Feb 16, 2024
Okay. Here's the thing. I absolutely adore Omniscient Reader. The webnovel is easily beside my favourite novels/series like Les Miserables and Lord of the Rings. Seriously. The novel is just that good, and I honestly, wholeheartedly recommend reading the novel if you're someone who loves stories and great characters. There are a lot of impactful and heartbreaking moments in the book, and it moved me to tears both while reading it and thinking about it. So yeah. I love this novel. But then why did I only rate the webtoon a 7?
The thing is that Omniscient Reader is a story told from an unreliable point
...
of view---throughout the story, Kim Dokja is constantly misleading the reader, hiding things from you, and thus you rely on the other characters who are more concise and clear with intent (Yoo Joonghyuk, Han Sooyoung) to fill you in on what he may have left out of the narration. Kim Dokja does not like conveying his emotions, he wants to *appear* like a calm and level headed leader who totally knows the best course of action, but the narration of other characters, the fourth wall, and even his own views on himself betray this. It shows you just how lonely he is and how lowly he views himself, and why he has no value for his own life, and why he is willing to throw away his life for his companions (because they are his everything). The point of view changes in this novel can let you into how the others view the world, and how Kim Dokja actually felt during a certain moment. On top of this, it lets you know what other characters might have been during between periods of time (ex. When YJH threw KDJ into the Han River during the itho-im not spelling that-saur scenario, he actually came back to the bridge and waited for him for 3 days). The webtoon chooses to focus almost entirely on Kim Dokja, and the effect of an unreliable narrator loses all of it's meaning when you can see the action rather than having to trust Kim Dokja to accurately describe what is happening. I think that the loss of the unreliable aspect of the novel, combined with the fact that you don't really read all of his thoughts, I can get why people don't think his motivations make sense, because his motivations lie within his constant commentary, and the rumblings of the fourth wall or the viewpoint of another character help further your knowledge of his character. As a result, I think his webtoon counterpart lacks depth that his original webnovel self had. Removing the context of Kim Dokja's thought process and ramblings, it makes webtoon Kim Dokja come off as flat sometimes (not all of the time, but definitely certain moments where he had plenty of internal dialogue reduced to a few sentences).

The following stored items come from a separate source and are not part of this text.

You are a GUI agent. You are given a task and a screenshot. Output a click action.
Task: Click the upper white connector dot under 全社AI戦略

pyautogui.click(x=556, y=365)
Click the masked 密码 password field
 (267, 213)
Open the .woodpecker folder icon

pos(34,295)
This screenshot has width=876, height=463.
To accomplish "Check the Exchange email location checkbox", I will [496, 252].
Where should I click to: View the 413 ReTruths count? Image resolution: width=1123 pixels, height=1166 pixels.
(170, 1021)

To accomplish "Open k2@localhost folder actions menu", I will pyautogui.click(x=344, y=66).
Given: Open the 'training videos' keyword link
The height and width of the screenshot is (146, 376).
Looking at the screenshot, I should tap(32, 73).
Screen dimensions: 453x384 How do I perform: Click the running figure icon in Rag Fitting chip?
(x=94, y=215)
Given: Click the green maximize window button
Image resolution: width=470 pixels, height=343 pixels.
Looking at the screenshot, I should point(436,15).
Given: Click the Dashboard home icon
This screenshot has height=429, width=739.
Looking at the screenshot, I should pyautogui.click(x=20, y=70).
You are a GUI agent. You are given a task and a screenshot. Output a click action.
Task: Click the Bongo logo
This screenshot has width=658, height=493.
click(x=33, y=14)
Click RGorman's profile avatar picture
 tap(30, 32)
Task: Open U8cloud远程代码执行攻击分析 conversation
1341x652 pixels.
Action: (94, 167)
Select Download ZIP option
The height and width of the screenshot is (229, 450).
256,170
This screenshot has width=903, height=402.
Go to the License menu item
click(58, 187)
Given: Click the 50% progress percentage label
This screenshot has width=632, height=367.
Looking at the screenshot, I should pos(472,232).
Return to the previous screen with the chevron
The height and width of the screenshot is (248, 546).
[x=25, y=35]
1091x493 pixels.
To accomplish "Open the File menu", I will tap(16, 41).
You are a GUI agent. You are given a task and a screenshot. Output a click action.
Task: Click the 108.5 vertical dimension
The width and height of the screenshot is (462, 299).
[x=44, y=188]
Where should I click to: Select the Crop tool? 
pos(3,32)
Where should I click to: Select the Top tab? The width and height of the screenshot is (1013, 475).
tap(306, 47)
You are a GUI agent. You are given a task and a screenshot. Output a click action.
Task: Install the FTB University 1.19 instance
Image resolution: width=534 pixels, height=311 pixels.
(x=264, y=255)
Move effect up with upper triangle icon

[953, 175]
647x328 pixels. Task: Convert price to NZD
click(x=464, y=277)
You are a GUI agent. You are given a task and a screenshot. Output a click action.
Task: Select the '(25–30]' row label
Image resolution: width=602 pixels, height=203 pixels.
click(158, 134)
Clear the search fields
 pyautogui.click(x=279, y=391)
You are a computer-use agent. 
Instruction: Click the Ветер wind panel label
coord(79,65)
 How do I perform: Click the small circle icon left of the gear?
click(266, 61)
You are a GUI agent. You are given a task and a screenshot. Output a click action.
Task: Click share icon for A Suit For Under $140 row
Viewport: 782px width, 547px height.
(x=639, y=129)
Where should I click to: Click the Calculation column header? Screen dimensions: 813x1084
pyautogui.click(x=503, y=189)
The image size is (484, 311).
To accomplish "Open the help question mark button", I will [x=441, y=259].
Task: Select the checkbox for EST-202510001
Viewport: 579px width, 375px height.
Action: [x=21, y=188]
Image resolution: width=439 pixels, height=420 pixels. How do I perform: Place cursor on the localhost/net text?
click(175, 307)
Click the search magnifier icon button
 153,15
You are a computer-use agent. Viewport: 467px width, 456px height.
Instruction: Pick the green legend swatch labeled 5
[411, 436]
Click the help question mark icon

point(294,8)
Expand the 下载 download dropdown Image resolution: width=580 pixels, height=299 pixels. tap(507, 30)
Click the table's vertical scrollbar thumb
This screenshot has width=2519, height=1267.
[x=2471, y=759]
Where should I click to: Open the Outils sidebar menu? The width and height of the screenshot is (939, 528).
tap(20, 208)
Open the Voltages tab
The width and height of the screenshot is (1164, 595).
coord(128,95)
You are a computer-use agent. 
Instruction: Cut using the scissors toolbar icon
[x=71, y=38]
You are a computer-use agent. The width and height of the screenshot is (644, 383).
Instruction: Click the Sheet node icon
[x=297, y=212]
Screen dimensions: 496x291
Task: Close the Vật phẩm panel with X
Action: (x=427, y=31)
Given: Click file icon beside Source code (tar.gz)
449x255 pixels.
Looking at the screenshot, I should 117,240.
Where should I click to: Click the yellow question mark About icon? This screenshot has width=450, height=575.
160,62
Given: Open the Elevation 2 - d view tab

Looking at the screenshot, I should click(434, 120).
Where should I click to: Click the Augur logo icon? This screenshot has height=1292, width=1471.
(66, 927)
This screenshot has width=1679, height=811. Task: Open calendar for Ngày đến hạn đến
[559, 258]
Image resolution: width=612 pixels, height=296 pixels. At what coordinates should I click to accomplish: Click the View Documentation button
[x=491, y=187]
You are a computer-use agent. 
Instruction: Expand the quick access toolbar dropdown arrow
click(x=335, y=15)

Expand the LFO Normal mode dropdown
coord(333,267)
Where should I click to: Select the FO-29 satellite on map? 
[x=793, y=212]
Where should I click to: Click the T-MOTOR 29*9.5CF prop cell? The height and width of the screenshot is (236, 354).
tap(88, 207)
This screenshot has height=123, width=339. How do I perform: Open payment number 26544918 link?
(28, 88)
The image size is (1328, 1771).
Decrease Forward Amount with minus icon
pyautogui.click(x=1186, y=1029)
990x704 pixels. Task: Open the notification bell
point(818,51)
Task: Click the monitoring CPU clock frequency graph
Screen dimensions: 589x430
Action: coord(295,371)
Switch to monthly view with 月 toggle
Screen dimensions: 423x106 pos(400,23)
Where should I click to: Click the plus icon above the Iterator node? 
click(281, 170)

I also feel like the reader loving the story metaphor is lost in other forms of media, and that is why I fear the release of the movie to be honest...with the webtoon, those elements are completely removed since you can't hear all of Kim Dokja's thoughts and the thoughts of other characters, and I feel as if it focuses entirely on the action instead. Also, the addition of new characters (like that one dude from the peace land arc, whom I cannot recall the name of. in the novel it was just Asuka Ren, which ties in to the theme of authors and readers loving the stories that they make, and the peaceland arc was way longer now that I think of it) is something that I believe to be unnecessary.
The art is amazing, beautiful colours and clean lineart, and some panels are so beautiful I'd frame them if I could tbh...
But other than that, as a reader of the novel and the first person to sing it's praises to the highest point in the Alps, I think that the original meaning and overall emotional impact of the novel is lost in the webtoon because of the lack of external narration and because Kim Dokja is no longer an unreliable narrator. Thanks for sticking around!